IF 2.5 2区数学 Q3 GEOSCIENCES, MULTIDISCIPLINARY

Spatial Statistics

Pub Date : 2025-12-30 DOI: 10.1016/j.spasta.2025.100951

Soyun Jeon , Jungsoon Choi

Elevated levels of PM₁₀ are known to cause severe respiratory and cardiovascular diseases, and, in extreme cases, cancer and mortality. Despite various reduction policies implemented across different sectors, PM₁₀ concentrations in South Korea continue to exceed the annual recommended limit set by the World Health Organization. Spatio-temporal PM₁₀ concentrations may exhibit both spatial and temporal dependence. Additionally, interactions between PM₁₀ and environmental factors can further influence the variability in PM₁₀. Therefore, this study proposes a method that incorporates the spatio-temporal neighbors of covariates alongside those of PM₁₀ by adopting an approach that captures spatio-temporal interactions through spatio-temporal neighbors. Vine copula was used to integrate pairwise dependence structures between a given location and its surrounding spatio-temporal neighbors. We applied the model to weekly average PM₁₀ data for South Korea in 2019, using PM_2.5, CO, population density, nighttime light intensity, land-use mix and air temperature as covariates. As PM₁₀ exhibited skewness, its marginal distribution was modeled using the Gumbel and Generalized Extreme Value distributions. The proposed model outperformed a spatio-temporal mixed effects model, a kriging method, and alternative copula-based approaches, particularly in predicting the top 5% of extreme values, by effectively capturing tail dependence crucial for extreme value analysis. This study highlights the importance of utilizing vine copula to effectively model diverse dependence structures in spatio-temporal data while simultaneously accommodating spatial and temporal dimensions, including spatio-temporal dependence among covariates. The results underscore the broader applicability of the proposed approach to other fields where complex dependence structures are present.

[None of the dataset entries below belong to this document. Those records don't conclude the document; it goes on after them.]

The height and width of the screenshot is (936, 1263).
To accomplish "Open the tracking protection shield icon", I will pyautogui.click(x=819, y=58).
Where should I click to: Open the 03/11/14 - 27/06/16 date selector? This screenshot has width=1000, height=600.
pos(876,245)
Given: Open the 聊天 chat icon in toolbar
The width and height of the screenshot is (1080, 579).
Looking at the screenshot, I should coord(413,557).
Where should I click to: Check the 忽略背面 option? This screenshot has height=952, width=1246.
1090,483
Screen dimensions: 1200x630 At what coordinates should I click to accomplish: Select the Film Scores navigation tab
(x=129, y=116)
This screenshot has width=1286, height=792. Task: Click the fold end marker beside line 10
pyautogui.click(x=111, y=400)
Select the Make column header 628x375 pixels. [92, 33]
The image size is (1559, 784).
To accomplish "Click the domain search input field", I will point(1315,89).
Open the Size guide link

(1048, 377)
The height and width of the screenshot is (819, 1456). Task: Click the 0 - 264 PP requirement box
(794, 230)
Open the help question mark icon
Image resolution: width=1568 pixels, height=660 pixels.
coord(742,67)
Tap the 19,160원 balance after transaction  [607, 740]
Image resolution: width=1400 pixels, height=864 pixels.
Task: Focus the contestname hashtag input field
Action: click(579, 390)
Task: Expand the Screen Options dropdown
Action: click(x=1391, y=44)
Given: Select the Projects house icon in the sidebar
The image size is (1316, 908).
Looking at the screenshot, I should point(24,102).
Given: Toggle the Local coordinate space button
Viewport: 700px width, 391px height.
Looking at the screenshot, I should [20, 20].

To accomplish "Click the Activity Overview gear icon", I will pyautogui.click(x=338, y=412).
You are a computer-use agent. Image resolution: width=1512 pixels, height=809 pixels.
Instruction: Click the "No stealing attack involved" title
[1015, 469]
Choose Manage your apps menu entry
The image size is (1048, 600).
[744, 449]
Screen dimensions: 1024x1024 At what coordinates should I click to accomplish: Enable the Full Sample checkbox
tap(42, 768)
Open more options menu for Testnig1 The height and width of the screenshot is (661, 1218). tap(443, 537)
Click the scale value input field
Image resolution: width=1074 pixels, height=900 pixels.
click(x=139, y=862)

已知PM10水平升高会导致严重的呼吸系统和心血管疾病，在极端情况下还会导致癌症和死亡。尽管不同部门实施了各种减少政策，但韩国的PM10浓度继续超过世界卫生组织设定的年度建议限值。时空PM10浓度可能同时表现出时空依赖性。此外，PM10与环境因素之间的相互作用可以进一步影响PM10的变异性。因此，本研究提出了一种将协变量的时空邻居与PM10的时空邻居结合起来的方法，该方法采用一种通过时空邻居捕获时空相互作用的方法。Vine copula用于整合给定位置与其周围时空邻居之间的成对依赖结构。我们将该模型应用于2019年韩国每周平均PM10数据，使用PM2.5、CO、人口密度、夜间光照强度、土地利用组合和气温作为协变量。由于PM10呈现偏态，其边际分布采用Gumbel分布和广义极值分布建模。该模型通过有效捕获对极值分析至关重要的尾部依赖性，在预测极值的前5%方面，优于时空混合效应模型、克里格方法和其他基于copula的方法。本研究强调了利用藤联结有效地模拟时空数据中不同依赖结构的重要性，同时适应空间和时间维度，包括协变量之间的时空依赖性。结果强调了所提出的方法在存在复杂依赖结构的其他领域的更广泛的适用性。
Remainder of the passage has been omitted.